> **MATERIAL SUPPLIED**
^^^^^^^^

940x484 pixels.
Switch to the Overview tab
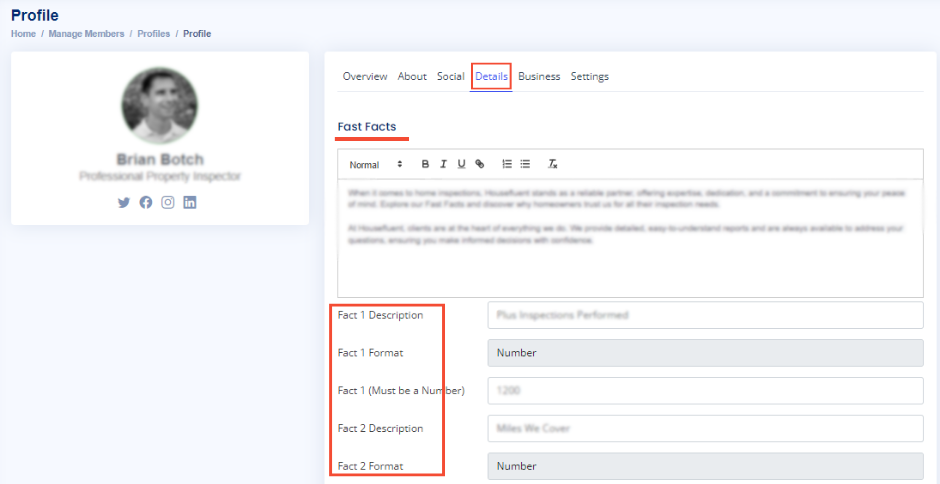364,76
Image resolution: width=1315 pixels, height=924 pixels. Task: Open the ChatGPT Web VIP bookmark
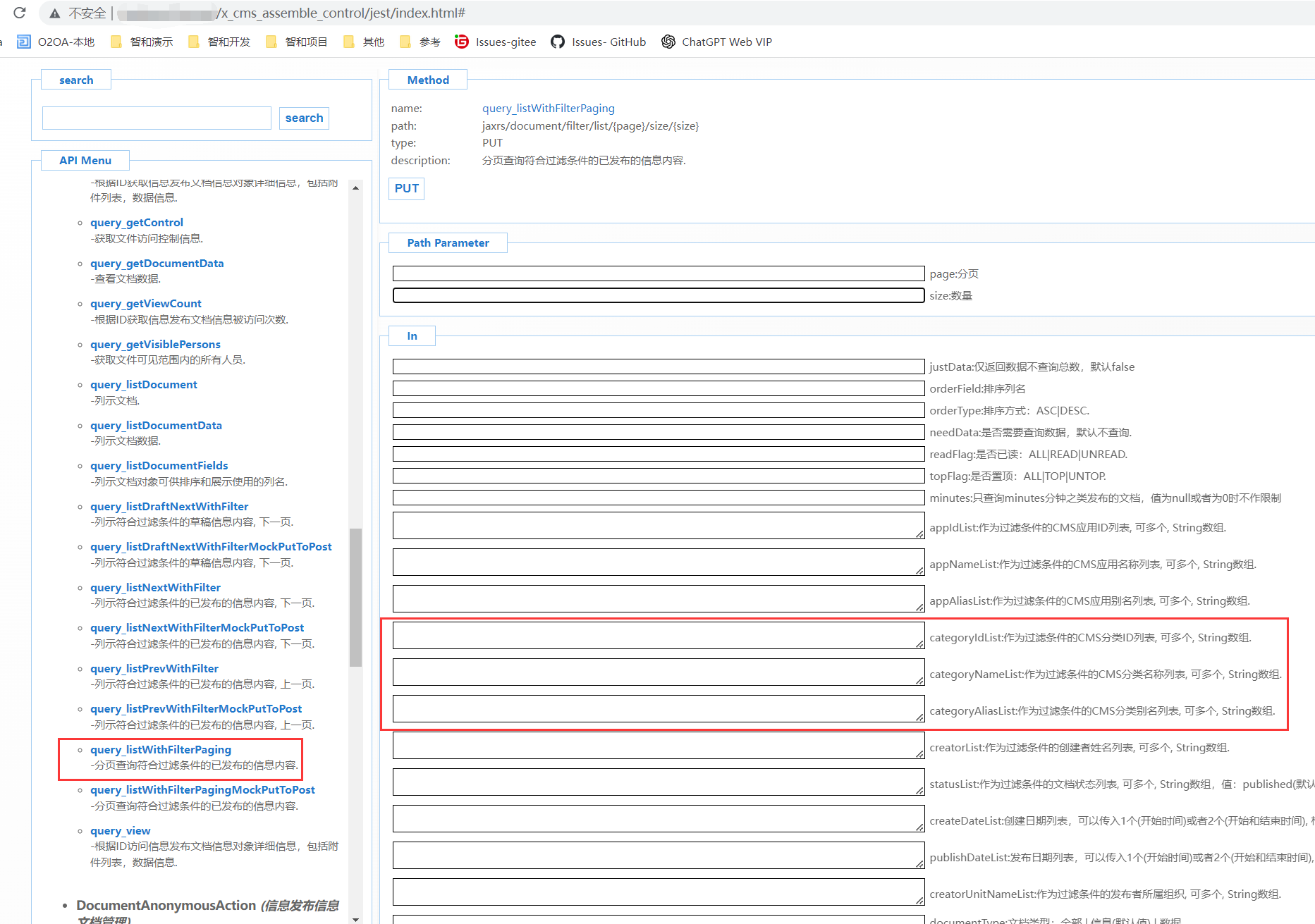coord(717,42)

^^^^^^^^

> **WHAT YOU NEED TO DO**
The output should be the material above, copied exactly, without its pictures.

> **EXERCISE RESPONSE**
940x484 pixels.
Switch to the Overview tab
364,76
Image resolution: width=1315 pixels, height=924 pixels. Task: Open the ChatGPT Web VIP bookmark
coord(717,42)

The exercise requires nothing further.